Problem details:
Please write out the data below again with every "pixels" replaced by "px" and nothing else altered. Leave the pictures out of your answer.

* Begin *

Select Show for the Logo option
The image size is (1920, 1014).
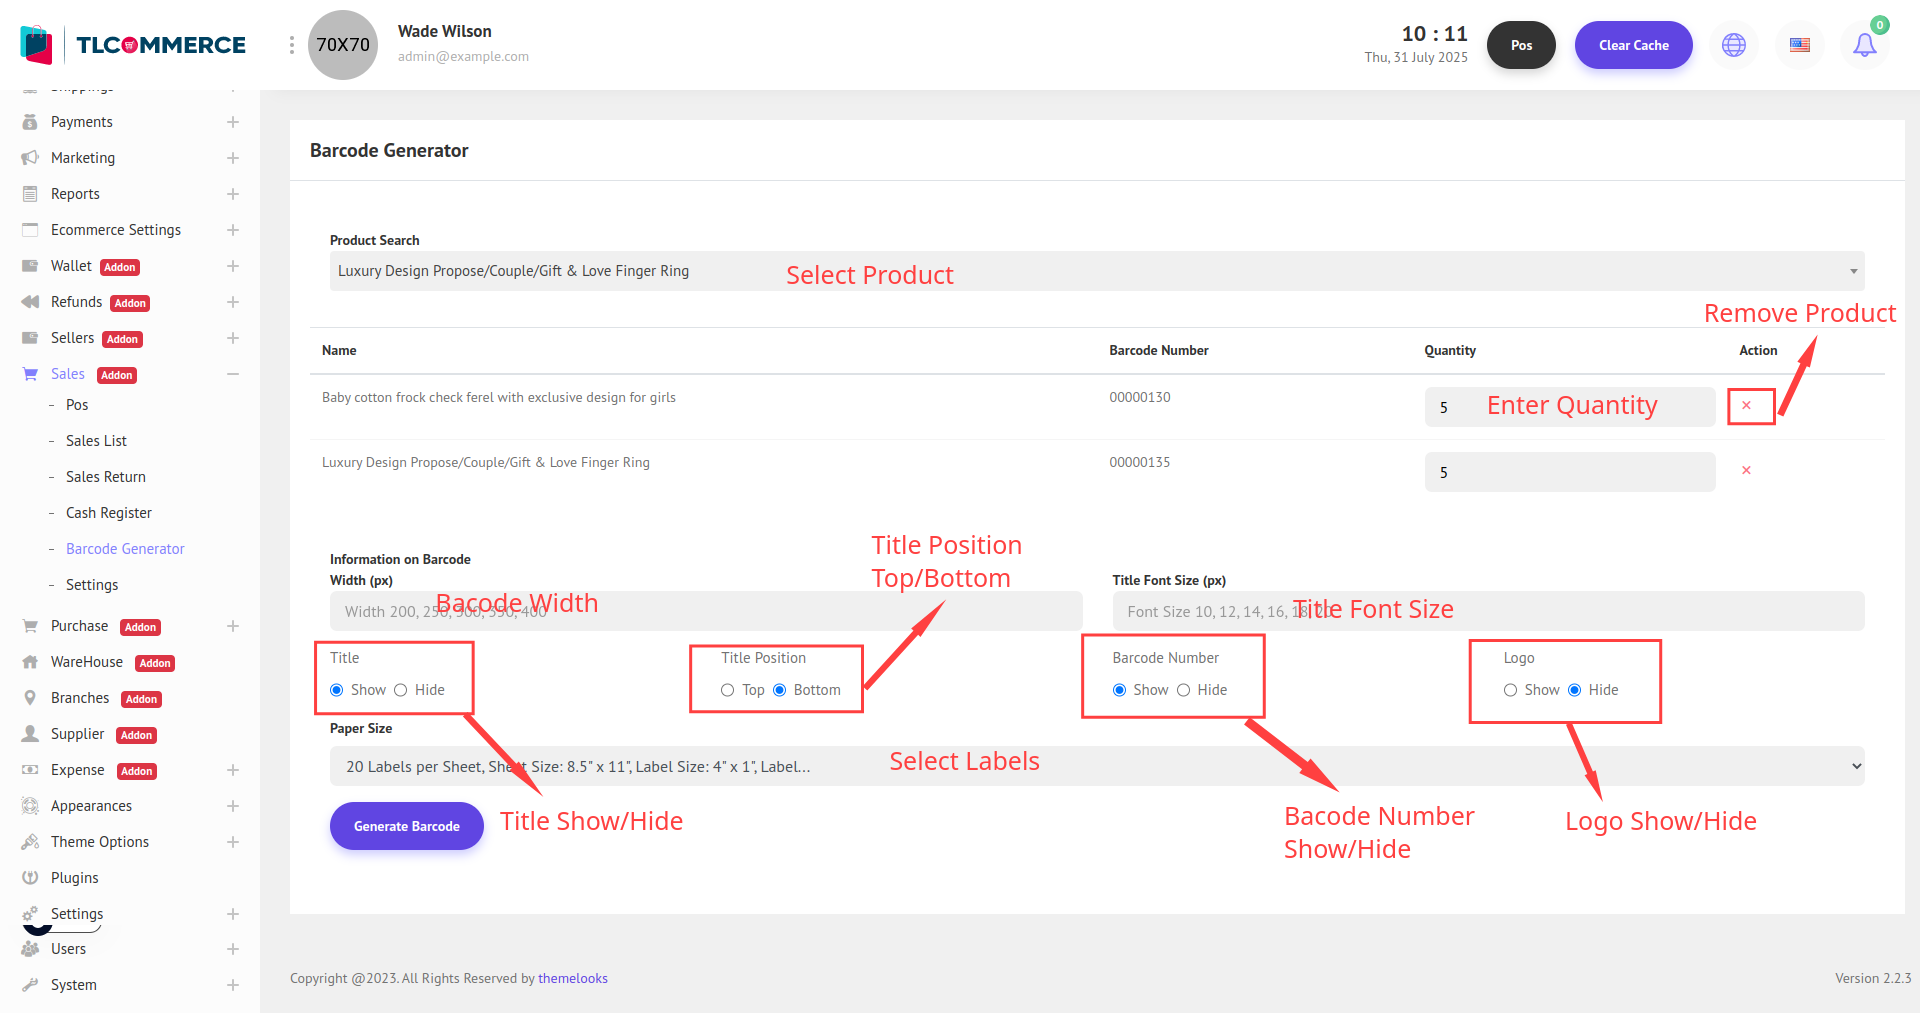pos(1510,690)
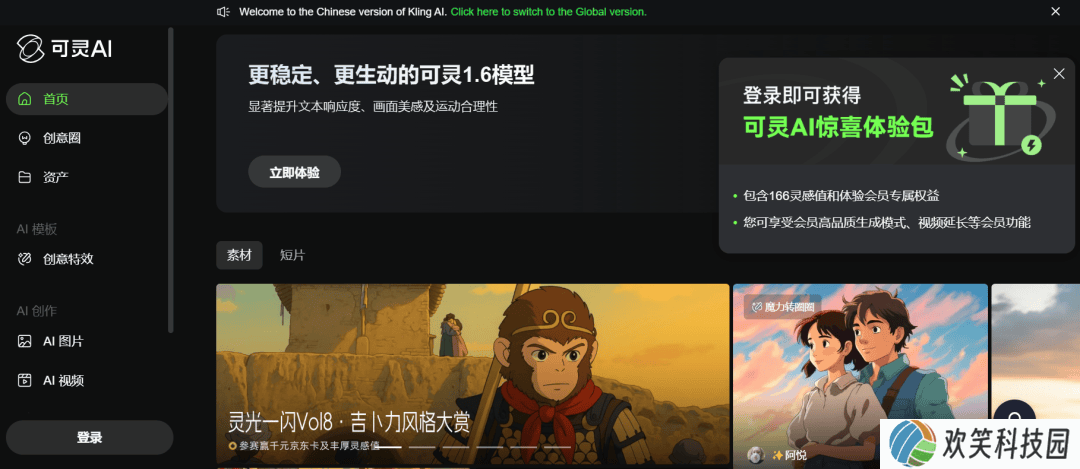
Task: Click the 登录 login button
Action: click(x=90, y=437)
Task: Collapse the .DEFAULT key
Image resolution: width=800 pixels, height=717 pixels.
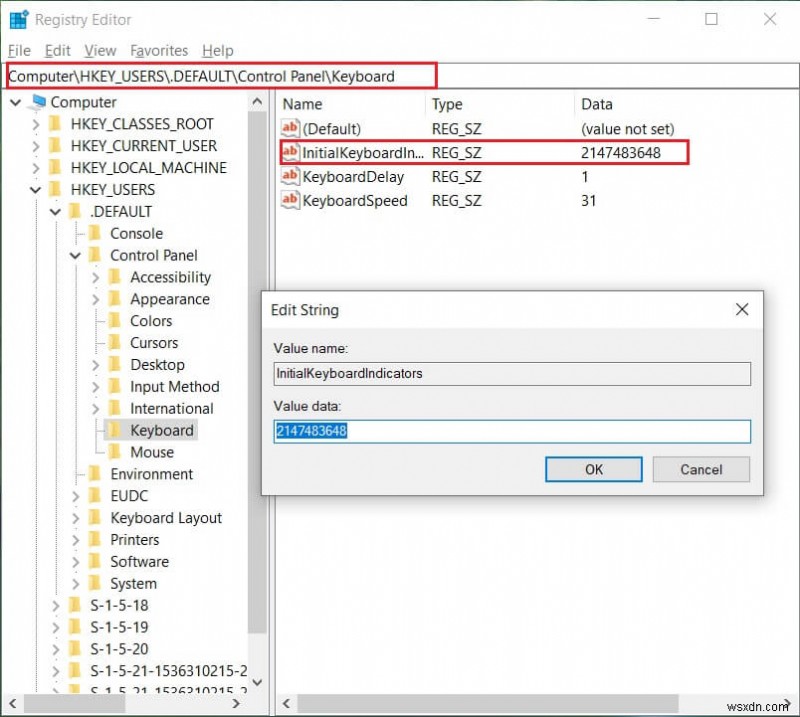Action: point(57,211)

* End *

Full solution:
Select Show for the Logo option
The image size is (1920, 1014).
pos(1510,690)
Task: Click the 登录 login button
Action: click(x=90, y=437)
Task: Collapse the .DEFAULT key
Image resolution: width=800 px, height=717 px.
Action: point(57,211)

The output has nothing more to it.